27/12/2017

Sweet Country di Warwick Thornton

In un’Australia di inizio ‘900 Warwick Thornton, regista di origini aborigene, dirige un western apparentemente non convenzionale. Sam schiavo aborigeno, vive e alleva bestiame nella tenuta dell’Inglese Fred. Tutto procede abbastanza bene fino all’arrivo di Harry, ex soldato ancora impregnato di odi e rancori della guerra. Harry che spesso si attacca alla bottiglia, sfoga la sua rabbia contro Fred che per difendere sua moglie Lizzie compie un gesto estremo. Questa sua azione lo costringerà ad una lunga fuga attraverso i territori sconfinati australiani, inseguito dall’accanito sceriffo e da alcuni uomini del paese.

Thornton gira un western politico dove difficile è non schierarsi dalla parte del regista. Al posto di restare imparziale il regista giudica e porta il pubblico in una direzione troppo evidente: non viene proposta una riflessione ma bensì uno schieramento.
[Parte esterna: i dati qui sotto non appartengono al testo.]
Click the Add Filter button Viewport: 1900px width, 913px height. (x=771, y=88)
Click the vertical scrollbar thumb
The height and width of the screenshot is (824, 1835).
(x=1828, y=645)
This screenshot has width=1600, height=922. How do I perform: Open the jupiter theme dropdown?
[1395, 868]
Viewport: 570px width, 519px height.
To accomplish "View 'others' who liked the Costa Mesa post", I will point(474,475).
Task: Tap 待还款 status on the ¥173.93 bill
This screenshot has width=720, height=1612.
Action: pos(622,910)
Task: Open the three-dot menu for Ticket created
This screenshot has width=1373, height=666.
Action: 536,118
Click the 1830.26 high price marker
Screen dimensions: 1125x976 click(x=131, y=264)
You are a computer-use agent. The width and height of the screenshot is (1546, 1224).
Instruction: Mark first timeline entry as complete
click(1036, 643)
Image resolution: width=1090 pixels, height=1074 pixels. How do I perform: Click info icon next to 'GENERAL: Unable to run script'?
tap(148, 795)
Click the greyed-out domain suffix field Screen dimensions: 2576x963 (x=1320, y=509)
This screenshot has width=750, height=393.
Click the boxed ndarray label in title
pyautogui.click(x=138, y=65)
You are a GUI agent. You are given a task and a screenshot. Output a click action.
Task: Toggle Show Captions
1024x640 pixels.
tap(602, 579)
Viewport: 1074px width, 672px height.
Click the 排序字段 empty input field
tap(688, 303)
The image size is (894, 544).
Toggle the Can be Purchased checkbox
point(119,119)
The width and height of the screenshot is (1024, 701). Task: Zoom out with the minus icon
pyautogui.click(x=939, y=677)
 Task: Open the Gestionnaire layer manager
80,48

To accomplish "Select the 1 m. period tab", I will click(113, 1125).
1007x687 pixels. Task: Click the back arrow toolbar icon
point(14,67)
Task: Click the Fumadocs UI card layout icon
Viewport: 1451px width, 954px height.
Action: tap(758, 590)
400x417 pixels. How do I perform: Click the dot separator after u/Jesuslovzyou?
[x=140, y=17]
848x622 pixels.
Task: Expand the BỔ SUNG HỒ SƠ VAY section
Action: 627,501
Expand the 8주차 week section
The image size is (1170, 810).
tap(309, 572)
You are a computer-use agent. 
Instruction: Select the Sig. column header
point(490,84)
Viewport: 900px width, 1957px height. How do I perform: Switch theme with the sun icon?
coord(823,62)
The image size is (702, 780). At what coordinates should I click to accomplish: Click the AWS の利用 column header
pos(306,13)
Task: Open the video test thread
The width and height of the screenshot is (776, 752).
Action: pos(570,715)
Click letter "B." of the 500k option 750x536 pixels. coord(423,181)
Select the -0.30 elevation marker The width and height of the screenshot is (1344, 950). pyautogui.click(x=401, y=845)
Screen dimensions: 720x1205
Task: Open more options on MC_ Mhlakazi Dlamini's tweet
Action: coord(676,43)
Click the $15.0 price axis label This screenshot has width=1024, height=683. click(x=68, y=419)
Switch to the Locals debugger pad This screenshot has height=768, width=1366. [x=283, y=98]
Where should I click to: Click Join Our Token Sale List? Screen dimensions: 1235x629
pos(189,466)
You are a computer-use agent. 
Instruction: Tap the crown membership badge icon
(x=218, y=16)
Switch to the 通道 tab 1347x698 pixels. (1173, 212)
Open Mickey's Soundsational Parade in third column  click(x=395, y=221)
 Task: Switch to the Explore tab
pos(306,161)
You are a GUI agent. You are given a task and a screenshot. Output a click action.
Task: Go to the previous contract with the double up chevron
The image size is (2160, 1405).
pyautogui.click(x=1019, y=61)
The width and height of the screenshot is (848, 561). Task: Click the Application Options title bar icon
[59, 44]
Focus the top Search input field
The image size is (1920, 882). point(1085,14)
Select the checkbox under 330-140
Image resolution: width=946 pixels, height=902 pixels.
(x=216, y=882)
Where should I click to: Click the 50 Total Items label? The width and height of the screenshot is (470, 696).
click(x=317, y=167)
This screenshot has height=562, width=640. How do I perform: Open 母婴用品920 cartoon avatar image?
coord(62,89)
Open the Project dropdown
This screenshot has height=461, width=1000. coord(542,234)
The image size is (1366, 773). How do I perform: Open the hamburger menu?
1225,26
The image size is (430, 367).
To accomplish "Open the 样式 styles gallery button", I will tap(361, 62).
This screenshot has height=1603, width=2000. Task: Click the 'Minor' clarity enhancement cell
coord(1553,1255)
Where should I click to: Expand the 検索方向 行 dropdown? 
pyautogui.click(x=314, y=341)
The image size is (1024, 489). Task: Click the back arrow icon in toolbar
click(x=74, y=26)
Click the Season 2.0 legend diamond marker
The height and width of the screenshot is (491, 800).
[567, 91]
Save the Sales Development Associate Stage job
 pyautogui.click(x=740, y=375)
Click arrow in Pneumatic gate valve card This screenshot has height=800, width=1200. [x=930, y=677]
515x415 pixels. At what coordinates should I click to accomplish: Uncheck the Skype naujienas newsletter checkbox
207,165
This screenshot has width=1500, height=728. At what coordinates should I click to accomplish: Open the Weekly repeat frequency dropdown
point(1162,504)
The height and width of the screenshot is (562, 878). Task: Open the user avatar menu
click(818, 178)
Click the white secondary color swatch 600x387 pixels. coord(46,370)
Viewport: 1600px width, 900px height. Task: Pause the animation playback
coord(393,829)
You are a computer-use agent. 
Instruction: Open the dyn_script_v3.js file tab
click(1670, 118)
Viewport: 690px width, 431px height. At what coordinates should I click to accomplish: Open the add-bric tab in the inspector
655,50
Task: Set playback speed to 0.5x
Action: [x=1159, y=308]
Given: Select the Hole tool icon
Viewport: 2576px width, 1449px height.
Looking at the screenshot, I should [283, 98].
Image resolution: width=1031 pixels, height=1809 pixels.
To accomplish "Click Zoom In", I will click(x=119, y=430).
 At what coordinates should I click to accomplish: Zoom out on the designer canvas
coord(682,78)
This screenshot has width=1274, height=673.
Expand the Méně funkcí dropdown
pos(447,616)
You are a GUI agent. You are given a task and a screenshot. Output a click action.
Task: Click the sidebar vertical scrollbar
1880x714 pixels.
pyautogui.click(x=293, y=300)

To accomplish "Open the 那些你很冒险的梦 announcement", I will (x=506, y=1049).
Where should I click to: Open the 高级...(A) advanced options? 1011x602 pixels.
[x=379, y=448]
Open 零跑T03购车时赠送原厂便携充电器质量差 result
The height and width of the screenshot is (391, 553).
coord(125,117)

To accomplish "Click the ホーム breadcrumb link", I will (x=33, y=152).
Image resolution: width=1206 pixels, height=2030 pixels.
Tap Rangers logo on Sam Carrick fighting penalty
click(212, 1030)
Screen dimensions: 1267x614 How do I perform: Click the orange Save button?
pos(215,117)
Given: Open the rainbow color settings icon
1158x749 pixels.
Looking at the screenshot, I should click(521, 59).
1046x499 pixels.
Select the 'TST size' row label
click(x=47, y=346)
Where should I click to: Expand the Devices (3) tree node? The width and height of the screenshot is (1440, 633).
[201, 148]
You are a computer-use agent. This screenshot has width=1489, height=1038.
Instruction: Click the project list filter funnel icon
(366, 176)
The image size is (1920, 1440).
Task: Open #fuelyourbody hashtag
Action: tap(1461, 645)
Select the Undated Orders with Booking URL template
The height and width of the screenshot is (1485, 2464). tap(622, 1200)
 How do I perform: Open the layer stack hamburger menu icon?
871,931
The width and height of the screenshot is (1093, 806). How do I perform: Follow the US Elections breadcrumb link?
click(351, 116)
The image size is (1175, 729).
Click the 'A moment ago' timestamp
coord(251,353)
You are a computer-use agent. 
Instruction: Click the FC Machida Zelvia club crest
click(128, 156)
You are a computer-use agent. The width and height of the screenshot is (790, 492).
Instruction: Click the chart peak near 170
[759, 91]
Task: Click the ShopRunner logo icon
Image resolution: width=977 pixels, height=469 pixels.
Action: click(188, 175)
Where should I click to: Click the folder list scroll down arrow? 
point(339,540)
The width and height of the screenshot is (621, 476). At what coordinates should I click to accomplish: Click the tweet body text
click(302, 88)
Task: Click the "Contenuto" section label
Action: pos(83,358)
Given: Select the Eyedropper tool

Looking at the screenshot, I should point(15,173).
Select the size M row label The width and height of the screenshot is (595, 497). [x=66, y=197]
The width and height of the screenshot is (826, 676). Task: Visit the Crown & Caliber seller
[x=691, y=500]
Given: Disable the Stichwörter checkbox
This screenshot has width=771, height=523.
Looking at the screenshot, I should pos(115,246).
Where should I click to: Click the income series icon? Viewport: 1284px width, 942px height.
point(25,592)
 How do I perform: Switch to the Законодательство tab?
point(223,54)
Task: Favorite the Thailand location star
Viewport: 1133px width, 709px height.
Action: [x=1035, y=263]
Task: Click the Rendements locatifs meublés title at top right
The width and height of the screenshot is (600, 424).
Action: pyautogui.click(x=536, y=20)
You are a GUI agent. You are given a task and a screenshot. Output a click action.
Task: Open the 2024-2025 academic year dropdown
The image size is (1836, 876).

Rimangono così solo dei grandi paesaggi sconfinati, oggettivamente belli, metafora del paese ma contaminati da una narrazione sbilanciata fin dalla prima inquadratura.

Un western con ambizioni autoriali ma che non aggiunge nulla di nuovo. Il ritmo dilatato e la narrazione talvolta frammentaria alternata da flashback e flashforward sono tentativi del regista di far emergere quel qualcosa in più che invece rimane celato sotto la barba dei cowboy australiani (tra cui citiamo Sam Neill ex Jurassic Park). Una narrazione canonica che tenta di mettere in evidenza l’ambizione politica e autoriale del regista. Ne escono così solamente spari, brandelli di carne, deserti sconfinati e polvere, sotterrando inevitabilmente il tentativo del regista di fare un western non convenzionale.